Look through the entries and report how many lines include the word "beside". Give the number alone.

**RECORDS TO PROCESS**:
........
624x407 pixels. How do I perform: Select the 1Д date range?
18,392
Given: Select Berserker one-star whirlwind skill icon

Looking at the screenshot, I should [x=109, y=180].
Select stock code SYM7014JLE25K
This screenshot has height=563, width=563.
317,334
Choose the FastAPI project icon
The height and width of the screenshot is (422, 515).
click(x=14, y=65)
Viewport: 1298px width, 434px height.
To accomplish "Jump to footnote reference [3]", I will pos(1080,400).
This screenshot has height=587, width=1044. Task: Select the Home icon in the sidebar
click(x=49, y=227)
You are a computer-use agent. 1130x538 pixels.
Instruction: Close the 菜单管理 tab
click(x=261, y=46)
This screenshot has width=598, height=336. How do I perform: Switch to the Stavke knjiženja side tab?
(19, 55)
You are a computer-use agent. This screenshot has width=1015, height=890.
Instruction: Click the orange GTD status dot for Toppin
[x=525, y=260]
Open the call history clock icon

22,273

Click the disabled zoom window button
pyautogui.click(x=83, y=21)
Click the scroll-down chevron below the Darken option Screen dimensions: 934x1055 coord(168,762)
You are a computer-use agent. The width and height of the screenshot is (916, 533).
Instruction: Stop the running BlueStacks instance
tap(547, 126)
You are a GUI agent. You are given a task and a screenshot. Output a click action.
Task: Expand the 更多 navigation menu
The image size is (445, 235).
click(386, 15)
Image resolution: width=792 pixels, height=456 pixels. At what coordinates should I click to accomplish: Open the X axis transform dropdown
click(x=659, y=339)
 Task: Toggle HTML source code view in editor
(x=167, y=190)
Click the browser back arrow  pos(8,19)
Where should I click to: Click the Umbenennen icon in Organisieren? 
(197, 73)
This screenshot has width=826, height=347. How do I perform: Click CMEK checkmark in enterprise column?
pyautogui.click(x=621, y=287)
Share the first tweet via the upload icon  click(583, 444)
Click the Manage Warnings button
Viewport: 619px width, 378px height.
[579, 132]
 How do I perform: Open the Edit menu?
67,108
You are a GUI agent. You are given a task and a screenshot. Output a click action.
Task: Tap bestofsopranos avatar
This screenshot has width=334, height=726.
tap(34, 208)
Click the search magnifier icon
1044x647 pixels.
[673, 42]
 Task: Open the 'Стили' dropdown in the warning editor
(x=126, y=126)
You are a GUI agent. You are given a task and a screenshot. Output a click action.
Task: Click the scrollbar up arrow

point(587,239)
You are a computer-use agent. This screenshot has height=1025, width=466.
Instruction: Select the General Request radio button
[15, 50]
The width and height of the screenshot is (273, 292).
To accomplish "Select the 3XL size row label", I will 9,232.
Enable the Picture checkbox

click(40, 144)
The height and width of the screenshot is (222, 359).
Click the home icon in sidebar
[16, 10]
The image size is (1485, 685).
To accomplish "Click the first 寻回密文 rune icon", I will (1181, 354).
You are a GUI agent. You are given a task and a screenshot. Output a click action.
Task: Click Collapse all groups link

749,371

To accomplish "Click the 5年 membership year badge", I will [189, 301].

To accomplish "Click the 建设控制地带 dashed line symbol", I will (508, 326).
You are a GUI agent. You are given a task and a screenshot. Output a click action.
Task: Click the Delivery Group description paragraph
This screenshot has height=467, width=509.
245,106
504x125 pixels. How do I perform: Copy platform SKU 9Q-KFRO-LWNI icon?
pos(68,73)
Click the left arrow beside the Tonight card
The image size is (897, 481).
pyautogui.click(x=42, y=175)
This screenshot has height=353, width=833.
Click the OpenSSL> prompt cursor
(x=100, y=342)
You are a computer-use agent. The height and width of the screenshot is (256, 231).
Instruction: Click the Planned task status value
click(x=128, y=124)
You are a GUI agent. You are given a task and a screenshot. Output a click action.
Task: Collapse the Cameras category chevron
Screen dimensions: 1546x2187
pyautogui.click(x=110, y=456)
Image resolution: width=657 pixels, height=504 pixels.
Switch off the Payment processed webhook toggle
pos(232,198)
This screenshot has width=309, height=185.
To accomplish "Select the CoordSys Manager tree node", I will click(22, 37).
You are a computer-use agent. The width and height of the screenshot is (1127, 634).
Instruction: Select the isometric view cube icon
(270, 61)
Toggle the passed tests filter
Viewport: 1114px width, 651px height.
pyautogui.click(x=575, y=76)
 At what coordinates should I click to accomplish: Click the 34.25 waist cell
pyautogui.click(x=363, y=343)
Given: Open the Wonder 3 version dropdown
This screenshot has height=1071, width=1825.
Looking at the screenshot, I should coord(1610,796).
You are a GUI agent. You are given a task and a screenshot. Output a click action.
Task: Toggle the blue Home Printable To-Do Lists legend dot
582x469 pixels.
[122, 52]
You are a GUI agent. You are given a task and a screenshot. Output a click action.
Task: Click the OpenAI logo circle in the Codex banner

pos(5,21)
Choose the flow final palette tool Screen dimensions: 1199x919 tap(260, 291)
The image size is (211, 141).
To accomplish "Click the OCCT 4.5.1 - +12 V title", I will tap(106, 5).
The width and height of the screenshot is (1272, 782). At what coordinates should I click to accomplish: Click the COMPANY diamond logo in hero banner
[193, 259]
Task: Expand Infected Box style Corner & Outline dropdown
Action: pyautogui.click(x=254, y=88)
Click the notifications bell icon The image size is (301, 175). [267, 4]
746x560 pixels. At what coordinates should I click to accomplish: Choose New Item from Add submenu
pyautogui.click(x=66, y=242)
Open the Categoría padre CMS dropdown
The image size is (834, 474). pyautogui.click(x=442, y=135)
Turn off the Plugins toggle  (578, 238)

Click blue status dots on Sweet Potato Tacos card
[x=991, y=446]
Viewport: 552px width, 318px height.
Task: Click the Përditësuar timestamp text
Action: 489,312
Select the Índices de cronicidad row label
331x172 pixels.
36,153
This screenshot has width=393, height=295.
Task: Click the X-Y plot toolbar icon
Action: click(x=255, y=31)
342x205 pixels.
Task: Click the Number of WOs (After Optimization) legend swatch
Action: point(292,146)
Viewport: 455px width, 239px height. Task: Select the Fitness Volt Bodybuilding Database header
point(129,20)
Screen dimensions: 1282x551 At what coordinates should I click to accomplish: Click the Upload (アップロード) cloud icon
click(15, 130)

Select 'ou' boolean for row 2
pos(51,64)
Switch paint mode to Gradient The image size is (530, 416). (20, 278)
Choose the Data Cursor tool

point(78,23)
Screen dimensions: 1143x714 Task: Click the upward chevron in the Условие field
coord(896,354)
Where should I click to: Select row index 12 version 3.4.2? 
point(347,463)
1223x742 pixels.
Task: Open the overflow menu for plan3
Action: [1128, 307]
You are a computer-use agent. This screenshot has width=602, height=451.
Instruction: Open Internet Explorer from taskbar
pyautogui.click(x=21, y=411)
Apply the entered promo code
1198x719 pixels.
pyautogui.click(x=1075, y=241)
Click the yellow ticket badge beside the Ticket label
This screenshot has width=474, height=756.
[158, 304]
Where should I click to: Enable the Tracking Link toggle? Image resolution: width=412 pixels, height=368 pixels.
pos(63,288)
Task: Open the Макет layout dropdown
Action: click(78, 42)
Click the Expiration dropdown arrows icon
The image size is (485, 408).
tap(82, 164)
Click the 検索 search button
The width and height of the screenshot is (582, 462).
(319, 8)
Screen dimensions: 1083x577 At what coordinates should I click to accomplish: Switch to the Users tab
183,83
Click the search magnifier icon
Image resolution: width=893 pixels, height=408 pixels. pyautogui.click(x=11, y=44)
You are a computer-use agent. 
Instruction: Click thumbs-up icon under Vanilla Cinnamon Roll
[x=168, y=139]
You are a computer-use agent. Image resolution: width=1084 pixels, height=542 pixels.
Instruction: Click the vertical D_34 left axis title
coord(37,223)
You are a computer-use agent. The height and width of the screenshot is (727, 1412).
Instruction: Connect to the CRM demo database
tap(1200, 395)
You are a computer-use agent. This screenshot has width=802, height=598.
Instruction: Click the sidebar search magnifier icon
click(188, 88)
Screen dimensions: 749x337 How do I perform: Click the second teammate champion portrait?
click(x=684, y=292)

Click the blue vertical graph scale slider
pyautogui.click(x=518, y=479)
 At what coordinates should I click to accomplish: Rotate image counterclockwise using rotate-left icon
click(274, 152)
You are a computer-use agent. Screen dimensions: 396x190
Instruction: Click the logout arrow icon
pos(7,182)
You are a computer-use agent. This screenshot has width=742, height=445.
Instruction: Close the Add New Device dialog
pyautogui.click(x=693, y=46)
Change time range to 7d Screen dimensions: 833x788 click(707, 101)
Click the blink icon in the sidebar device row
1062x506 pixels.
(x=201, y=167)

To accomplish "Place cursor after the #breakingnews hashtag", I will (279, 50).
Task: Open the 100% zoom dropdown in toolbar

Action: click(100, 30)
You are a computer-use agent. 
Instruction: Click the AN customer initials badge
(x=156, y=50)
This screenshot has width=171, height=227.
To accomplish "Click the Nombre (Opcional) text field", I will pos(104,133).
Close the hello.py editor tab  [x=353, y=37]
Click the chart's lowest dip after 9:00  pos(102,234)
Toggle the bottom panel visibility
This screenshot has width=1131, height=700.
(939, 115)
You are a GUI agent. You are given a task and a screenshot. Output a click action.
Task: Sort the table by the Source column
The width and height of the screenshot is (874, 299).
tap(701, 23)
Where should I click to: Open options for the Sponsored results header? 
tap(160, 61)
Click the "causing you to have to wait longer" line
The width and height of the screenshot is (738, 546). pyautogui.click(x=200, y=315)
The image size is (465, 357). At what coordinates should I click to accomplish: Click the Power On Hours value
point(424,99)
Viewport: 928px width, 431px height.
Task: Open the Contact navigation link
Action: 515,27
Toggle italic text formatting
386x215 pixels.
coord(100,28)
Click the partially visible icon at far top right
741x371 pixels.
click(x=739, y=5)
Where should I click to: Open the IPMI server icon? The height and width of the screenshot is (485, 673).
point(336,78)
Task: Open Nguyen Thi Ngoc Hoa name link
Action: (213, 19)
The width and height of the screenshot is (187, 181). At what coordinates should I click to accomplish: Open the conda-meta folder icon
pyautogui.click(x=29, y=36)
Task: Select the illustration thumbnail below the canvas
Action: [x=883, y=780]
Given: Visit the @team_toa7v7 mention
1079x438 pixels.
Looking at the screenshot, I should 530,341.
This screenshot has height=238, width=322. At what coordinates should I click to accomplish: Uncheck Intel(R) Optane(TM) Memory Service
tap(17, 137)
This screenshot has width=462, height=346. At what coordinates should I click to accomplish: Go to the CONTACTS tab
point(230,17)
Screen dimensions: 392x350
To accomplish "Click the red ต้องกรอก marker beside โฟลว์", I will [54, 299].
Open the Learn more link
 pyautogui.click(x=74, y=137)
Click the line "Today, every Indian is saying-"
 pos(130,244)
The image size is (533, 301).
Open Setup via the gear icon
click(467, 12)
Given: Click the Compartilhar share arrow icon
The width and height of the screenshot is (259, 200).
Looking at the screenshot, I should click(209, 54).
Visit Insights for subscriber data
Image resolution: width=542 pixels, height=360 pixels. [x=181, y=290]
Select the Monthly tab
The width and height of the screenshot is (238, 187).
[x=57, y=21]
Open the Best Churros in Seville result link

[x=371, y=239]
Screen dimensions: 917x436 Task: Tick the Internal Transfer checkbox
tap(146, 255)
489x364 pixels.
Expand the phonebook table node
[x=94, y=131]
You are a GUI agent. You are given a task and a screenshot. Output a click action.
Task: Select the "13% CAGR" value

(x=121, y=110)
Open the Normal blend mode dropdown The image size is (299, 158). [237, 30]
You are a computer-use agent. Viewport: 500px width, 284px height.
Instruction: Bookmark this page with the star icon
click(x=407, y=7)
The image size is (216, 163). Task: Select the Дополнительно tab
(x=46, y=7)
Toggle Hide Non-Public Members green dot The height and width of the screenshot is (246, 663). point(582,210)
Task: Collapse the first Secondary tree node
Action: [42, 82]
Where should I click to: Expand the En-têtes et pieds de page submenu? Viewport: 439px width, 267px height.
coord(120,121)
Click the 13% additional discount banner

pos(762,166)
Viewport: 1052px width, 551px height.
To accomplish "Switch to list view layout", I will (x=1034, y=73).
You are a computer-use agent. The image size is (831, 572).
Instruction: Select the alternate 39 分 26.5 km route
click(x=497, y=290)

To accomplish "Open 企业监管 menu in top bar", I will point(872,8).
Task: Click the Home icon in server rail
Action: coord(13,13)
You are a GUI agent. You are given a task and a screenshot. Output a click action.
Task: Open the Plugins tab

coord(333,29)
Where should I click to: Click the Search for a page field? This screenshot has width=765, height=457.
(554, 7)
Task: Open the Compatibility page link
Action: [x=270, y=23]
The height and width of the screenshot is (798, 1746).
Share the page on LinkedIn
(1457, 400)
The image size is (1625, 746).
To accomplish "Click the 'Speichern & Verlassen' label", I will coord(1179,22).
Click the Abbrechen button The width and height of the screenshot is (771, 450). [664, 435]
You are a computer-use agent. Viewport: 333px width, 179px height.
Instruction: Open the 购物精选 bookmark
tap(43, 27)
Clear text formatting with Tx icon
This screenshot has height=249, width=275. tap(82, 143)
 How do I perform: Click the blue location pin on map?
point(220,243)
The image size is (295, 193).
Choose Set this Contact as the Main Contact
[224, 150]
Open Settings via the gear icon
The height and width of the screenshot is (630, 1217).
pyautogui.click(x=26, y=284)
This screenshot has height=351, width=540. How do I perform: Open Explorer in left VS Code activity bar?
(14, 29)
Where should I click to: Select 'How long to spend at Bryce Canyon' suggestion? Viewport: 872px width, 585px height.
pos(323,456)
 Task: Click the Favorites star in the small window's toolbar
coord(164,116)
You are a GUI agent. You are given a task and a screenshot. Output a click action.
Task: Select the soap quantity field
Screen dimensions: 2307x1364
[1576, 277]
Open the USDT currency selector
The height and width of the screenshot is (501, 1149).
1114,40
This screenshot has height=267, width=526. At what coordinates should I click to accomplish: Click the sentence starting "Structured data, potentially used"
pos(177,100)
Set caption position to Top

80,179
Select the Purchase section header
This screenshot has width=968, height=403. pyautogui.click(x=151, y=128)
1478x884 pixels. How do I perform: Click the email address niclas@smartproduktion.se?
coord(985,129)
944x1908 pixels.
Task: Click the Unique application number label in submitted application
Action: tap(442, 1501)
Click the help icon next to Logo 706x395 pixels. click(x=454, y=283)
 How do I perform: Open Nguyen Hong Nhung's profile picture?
........
**SOLUTION FOR THIS TASK**:
3